On 04/10/2013 22:49, Konstantin Preißer wrote:
> Hi Mark,
> 
> while I was developing and experimenting with a WebSocket application (that I 
> think could be added to Tomcat 8's WebSocket examples), I think I found some 
> more possible issues with the Websocket handling. One of these can be seen 
> with the Snake example.
> 
> 
> A) For NIO and APR connector:
> It seems that when a client establishes a Websocket connection and then stops 
> to read data from it (but doesn't close the connection, so that writing data 
> to the underlying TCP connection will be blocked), and then after some time 
> continues to read data from the Websocket connection, then Tomcat seems not 
> to be able to read data from that client any more (and doesn't notice when 
> the connection has been closed), but it can still read from it.

I think you have written read when you meant write somewhere in the
previous sentence.

> To reproduce:
> 1) Start Tomcat (current trunk) on Windows 64-bit with Java7 64-bit and 
> either NIO or APR connector.
> 2) Open two instances of Firefox (that may or may not be on the same machine) 
> and open the snake example. On both instances, press up or down key so that 
> both snakes begin moving.
> 3) Suspend one of the two Firefox processes (say Firefox B). This can be done 
> with "Process Explorer" [1] tool by right-clicking on the firefox.exe entry 
> and select "Suspend". You can see that Firefox B does not respond any more, 
> but on Firefox A the snakes continue to move.
> 4) After some time, you can see that on Firefox A the snakes suddenly stop 
> moving. This is correct because the current code uses RemoteEndpoint.Basic 
> that may block on write() methods.
> 5) Now resume Firefox B with Process Explorer. You can see that on both 
> Firefoxes the snakes will continue to move. This means that both Firefoxes 
> are able to receive data from the Websocket connection.
> 6) When you try to change the direction of the snake in Firefox A, everything 
> works. However on Firefox B, the snake will not change its direction. This 
> means that while Tomcat continues to send data to this Websocket connection, 
> it cannot receive from it any more.
> 7) If you close Firefox B, then the corresponding snake will not disappear 
> (so it seems Tomcat doesn't notice that the connection closed).

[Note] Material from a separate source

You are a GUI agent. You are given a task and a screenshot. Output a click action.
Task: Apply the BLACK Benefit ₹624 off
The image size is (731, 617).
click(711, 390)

It would be worth taking a look with something like Wireshark to see if
the data is being sent to Tomcat.

> B) For BIO connector:
> I noticed that on Tomcat with BIO connector, when using a 
> RemoteEndpoint.Async to asynchronously send data over the WebSocket 
> connection, sendText(String, SendHandler) (or similar methods) will block if 
> the Remote endpoint does not read data from the connection, whereas for NIO 
> and APR connector this method will always return immediately.
> Is it intended that for the BIO connector those methods are blocking? As the 
> javadoc says, "Initiates the asynchronous transmission of a text message. 
> This method returns before the message is transmitted.", I would have 
> expected that e.g. another Thread is used to write in blocking mode, so that 
> the sendText() method can return immediately.

You can't do non-blocking IO with the BIO connector. All communication
with BIO is blocking. This is working as designed.